◆ DATASET RECORDS ◆
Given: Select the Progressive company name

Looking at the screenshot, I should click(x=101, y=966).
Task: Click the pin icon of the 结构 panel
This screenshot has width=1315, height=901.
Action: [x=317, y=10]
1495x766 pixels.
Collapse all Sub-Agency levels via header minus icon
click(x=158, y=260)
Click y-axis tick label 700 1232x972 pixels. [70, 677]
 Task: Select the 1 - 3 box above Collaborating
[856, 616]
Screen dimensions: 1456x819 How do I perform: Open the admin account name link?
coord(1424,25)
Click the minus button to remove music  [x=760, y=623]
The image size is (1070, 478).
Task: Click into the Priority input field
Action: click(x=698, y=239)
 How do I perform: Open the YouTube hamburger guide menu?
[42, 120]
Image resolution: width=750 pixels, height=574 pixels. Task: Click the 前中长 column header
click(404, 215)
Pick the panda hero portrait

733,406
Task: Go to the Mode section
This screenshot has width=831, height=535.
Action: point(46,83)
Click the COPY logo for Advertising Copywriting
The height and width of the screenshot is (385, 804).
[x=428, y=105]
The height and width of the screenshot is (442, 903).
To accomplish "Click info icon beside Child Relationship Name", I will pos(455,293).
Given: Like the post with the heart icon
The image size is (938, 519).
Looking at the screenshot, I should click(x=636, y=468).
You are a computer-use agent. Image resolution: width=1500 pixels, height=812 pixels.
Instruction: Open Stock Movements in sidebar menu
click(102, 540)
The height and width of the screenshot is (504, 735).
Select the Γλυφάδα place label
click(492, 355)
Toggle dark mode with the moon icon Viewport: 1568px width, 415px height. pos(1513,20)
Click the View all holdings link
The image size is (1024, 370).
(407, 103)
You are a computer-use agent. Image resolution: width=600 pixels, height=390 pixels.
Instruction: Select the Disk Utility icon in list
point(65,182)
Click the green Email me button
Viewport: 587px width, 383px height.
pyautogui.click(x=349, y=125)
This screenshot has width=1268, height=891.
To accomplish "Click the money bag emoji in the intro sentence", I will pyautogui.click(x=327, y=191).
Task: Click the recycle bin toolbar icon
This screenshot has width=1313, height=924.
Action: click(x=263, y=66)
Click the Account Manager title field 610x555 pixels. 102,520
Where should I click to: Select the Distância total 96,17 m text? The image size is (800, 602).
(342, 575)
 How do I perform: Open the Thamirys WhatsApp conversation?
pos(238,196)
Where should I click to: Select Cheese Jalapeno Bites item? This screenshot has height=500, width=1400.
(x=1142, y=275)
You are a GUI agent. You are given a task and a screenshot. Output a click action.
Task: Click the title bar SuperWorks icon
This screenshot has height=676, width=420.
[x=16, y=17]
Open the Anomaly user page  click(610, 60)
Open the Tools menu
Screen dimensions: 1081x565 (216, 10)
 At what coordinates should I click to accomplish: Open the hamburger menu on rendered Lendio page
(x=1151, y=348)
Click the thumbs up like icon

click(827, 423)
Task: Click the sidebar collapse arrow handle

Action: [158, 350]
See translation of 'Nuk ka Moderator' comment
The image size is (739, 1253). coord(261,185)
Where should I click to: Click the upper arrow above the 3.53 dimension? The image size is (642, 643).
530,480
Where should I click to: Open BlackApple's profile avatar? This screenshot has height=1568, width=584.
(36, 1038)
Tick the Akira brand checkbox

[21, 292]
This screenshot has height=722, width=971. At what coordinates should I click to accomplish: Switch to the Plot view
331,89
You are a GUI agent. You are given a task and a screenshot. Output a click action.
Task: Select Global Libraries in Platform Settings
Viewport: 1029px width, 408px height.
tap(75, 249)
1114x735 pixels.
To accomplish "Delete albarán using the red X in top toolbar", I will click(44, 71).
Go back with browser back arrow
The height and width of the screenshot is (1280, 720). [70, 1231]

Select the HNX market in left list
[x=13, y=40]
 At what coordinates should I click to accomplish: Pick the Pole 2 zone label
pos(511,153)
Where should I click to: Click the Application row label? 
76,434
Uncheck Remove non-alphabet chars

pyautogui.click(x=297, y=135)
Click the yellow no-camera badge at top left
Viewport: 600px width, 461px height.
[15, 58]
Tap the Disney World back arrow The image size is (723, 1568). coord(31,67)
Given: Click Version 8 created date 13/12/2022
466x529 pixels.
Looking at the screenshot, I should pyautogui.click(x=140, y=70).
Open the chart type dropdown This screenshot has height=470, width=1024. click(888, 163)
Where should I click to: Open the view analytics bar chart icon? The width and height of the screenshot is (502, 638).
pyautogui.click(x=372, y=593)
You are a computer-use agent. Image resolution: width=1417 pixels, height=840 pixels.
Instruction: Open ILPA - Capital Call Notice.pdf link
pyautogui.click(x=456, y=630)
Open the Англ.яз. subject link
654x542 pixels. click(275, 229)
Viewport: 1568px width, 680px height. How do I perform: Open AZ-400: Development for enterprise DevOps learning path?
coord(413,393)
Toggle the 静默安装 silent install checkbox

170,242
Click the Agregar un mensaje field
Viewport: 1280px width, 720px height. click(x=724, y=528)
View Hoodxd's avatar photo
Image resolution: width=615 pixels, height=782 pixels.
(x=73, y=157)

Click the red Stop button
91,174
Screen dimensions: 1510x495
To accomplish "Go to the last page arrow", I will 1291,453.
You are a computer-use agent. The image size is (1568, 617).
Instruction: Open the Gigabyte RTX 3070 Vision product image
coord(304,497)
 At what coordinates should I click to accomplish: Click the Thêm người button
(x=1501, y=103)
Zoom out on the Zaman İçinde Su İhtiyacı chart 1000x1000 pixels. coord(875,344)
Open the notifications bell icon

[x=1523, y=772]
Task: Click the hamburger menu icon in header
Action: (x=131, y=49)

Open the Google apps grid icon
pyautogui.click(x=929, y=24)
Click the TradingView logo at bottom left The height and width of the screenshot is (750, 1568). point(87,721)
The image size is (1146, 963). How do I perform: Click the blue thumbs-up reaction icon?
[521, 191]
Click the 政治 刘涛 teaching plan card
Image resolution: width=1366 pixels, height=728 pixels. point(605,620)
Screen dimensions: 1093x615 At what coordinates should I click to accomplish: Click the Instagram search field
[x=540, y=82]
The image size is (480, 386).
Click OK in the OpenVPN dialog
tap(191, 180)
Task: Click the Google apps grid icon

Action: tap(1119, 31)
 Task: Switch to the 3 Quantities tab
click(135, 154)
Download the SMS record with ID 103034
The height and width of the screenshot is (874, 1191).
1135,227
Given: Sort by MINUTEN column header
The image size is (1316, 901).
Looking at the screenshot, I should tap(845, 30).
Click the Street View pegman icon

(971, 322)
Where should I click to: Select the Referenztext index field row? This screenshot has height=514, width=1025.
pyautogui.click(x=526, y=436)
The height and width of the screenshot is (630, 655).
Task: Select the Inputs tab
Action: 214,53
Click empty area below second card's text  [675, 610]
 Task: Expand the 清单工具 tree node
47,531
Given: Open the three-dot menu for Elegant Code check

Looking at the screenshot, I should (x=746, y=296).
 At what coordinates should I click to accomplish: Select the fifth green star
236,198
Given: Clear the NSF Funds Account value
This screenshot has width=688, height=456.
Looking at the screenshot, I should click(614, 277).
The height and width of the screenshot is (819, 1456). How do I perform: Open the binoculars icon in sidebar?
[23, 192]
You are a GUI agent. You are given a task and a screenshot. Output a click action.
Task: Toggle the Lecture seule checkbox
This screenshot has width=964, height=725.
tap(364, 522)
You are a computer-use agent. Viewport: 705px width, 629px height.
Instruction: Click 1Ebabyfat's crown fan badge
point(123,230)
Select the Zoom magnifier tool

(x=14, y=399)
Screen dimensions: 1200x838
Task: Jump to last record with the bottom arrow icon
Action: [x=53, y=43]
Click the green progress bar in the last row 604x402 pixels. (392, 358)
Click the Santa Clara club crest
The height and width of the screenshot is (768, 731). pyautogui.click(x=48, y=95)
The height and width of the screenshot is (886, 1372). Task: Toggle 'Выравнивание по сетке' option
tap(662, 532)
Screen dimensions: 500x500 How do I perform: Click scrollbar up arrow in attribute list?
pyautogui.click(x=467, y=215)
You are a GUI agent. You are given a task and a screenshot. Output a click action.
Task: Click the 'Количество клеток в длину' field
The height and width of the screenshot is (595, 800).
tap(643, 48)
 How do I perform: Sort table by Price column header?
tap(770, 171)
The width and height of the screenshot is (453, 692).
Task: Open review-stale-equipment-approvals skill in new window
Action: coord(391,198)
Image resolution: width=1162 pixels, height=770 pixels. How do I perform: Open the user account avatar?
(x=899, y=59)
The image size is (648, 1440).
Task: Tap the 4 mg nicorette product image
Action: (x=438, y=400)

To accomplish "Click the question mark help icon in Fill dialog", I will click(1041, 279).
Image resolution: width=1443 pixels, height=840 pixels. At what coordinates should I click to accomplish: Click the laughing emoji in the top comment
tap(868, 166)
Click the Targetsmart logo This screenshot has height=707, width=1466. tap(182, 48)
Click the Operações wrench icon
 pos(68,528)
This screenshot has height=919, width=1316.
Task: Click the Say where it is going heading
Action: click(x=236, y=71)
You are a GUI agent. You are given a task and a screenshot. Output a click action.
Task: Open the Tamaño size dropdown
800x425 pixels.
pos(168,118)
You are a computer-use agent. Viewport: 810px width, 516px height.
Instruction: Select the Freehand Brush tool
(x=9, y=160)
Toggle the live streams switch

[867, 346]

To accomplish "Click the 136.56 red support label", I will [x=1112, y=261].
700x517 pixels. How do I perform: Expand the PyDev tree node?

◆ TASK PROMPT ◆
Please output exactly the lines between the one holding "You are a computer-use agent. Viewport: 705px" and the one holding "Click the Targetsmart" in the records above, inclusive, and nothing more.

◆ WRITTEN RESPONSE ◆
You are a computer-use agent. Viewport: 705px width, 629px height.
Instruction: Click 1Ebabyfat's crown fan badge
point(123,230)
Select the Zoom magnifier tool

(x=14, y=399)
Screen dimensions: 1200x838
Task: Jump to last record with the bottom arrow icon
Action: [x=53, y=43]
Click the green progress bar in the last row 604x402 pixels. (392, 358)
Click the Santa Clara club crest
The height and width of the screenshot is (768, 731). pyautogui.click(x=48, y=95)
The height and width of the screenshot is (886, 1372). Task: Toggle 'Выравнивание по сетке' option
tap(662, 532)
Screen dimensions: 500x500 How do I perform: Click scrollbar up arrow in attribute list?
pyautogui.click(x=467, y=215)
You are a GUI agent. You are given a task and a screenshot. Output a click action.
Task: Click the 'Количество клеток в длину' field
The height and width of the screenshot is (595, 800).
tap(643, 48)
 How do I perform: Sort table by Price column header?
tap(770, 171)
The width and height of the screenshot is (453, 692).
Task: Open review-stale-equipment-approvals skill in new window
Action: coord(391,198)
Image resolution: width=1162 pixels, height=770 pixels. How do I perform: Open the user account avatar?
(x=899, y=59)
The image size is (648, 1440).
Task: Tap the 4 mg nicorette product image
Action: (x=438, y=400)

To accomplish "Click the question mark help icon in Fill dialog", I will click(1041, 279).
Image resolution: width=1443 pixels, height=840 pixels. At what coordinates should I click to accomplish: Click the laughing emoji in the top comment
tap(868, 166)
Click the Targetsmart logo This screenshot has height=707, width=1466. tap(182, 48)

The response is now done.